Behold, the hour cometh, yea, is now come, that ye shall be scattered, every man to his own, and shall leave me alone: and yet I am not alone, because the Father is with me, (John 16:32).
True friends multiply joy as well as lessen misery. Some of Christ’s truest friends on earth were his faithful apostles. But in his time of greatest need, the prophet Isaiah describes the Lord’s experience, “ I have trodden the winepress alone; and of the people there was none with me,” (Isa. 63:3). And in Psalm 69:21, “I looked for some to take pity, but there was none; and for comforters, but I found none.” In his time of extreme human need, Christ’s closest companions actually desert him rather than support him.
How truthfully he could say, “I came to my own, and my own would not receive me.” He came to the Jews, his chosen people, and they accused him of being a glutton, a winebibber, a blasphemer, and even Beelzebub himself (Matt. 11:19).

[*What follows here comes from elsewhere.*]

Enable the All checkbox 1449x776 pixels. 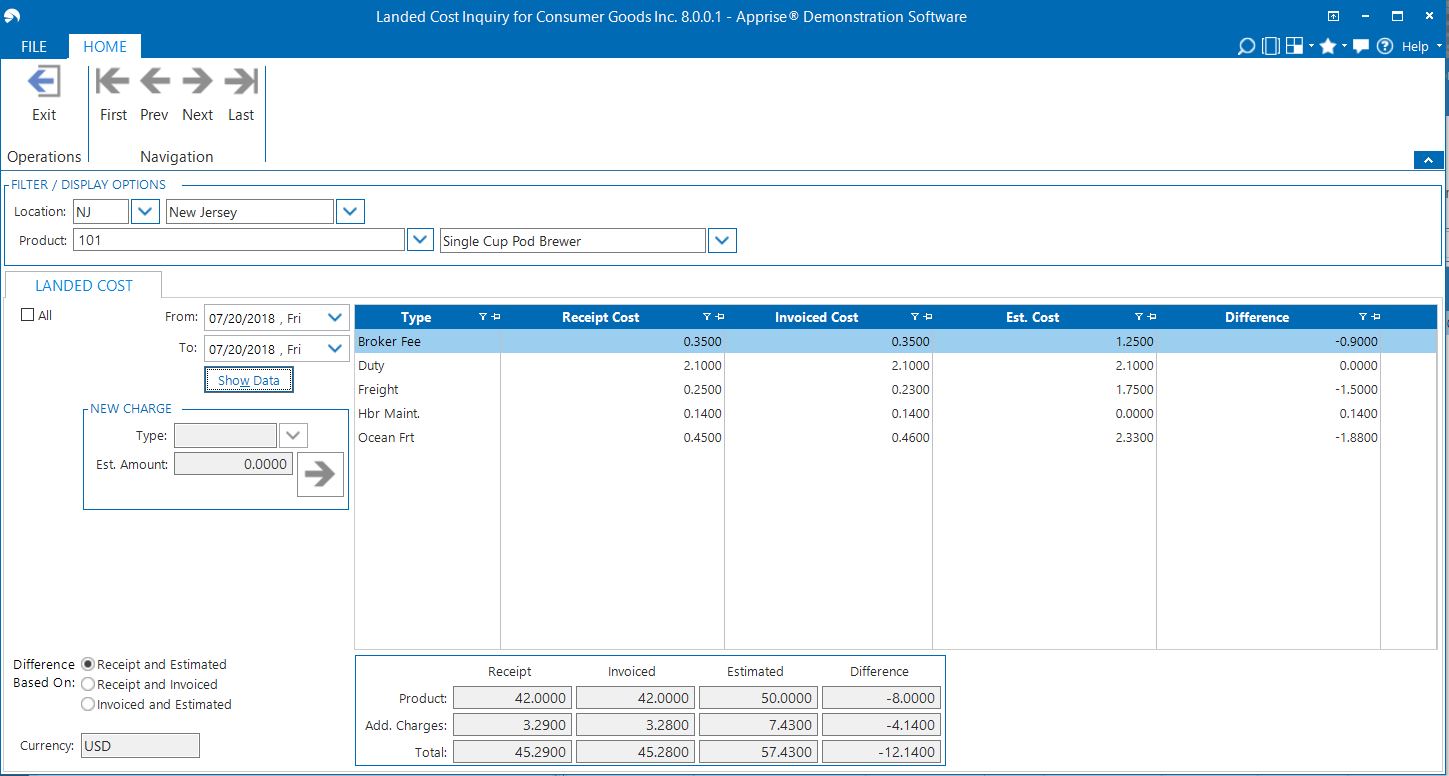pos(28,315)
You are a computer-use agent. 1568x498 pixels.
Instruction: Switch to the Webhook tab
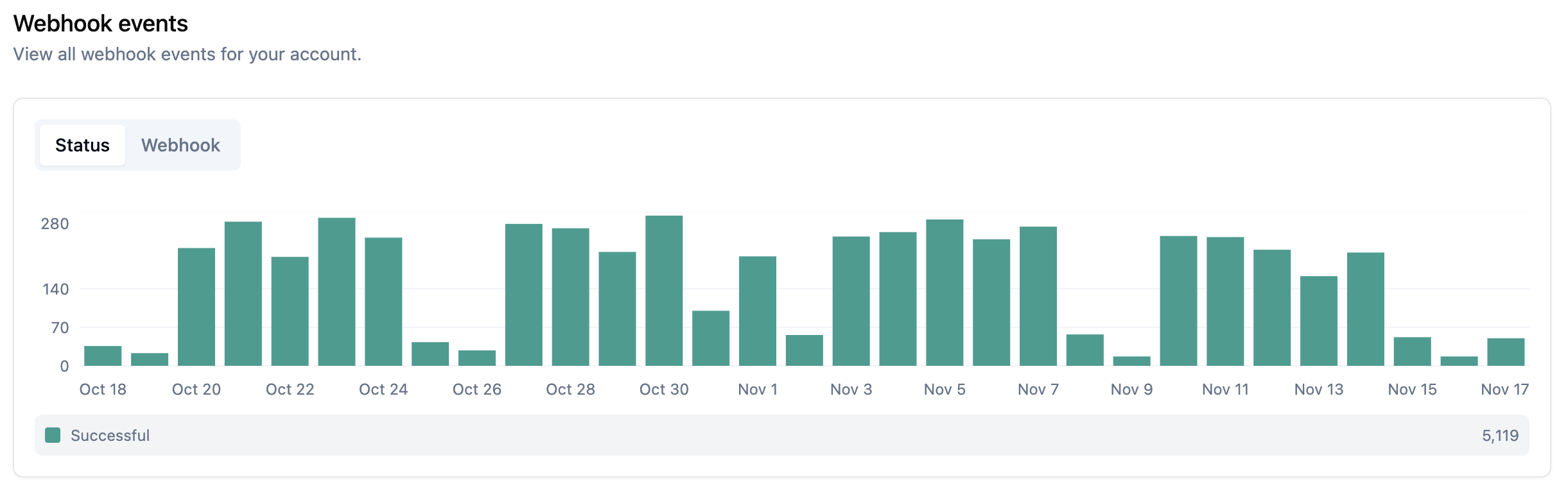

In his own province in Galilee he is disregarded and disesteemed (Matt. 13:55; Mark 6:4). He comes to Jerusalem, whose inhabitants are enlightened by his sermons and amazed by his miracles, and still they break his heart. “O Jerusalem, Jerusalem, how often would I have gathered you… but you would not,” (Matt. 23:37). And that’s not all, for when he is arrested, Jesus is accused of treason against Caesar, sedition against the Law, enmity against the temple, and blasphemy against God. But this is not all.
When you look more closely, you find that many of his own disciples (2 Tim. 4:10) return to the love of this present world. “Many,” the text says in John 6:66, “drew back and walked no more with him.” But will his closest friends leave him too? Before they have said, “Master, to whom should we go? You have the words of eternal life.” And yet, when the sun beats hottest on them, how soon are they all withered. One betrays him, another swears against him, but all forsake him.
What does it mean that his own apostles forsake him? Scripture asks that if the light itself becomes dark, how great is that darkness? If the salt of the world loses its saltiness, how can it be effective? (Matt. 5:13).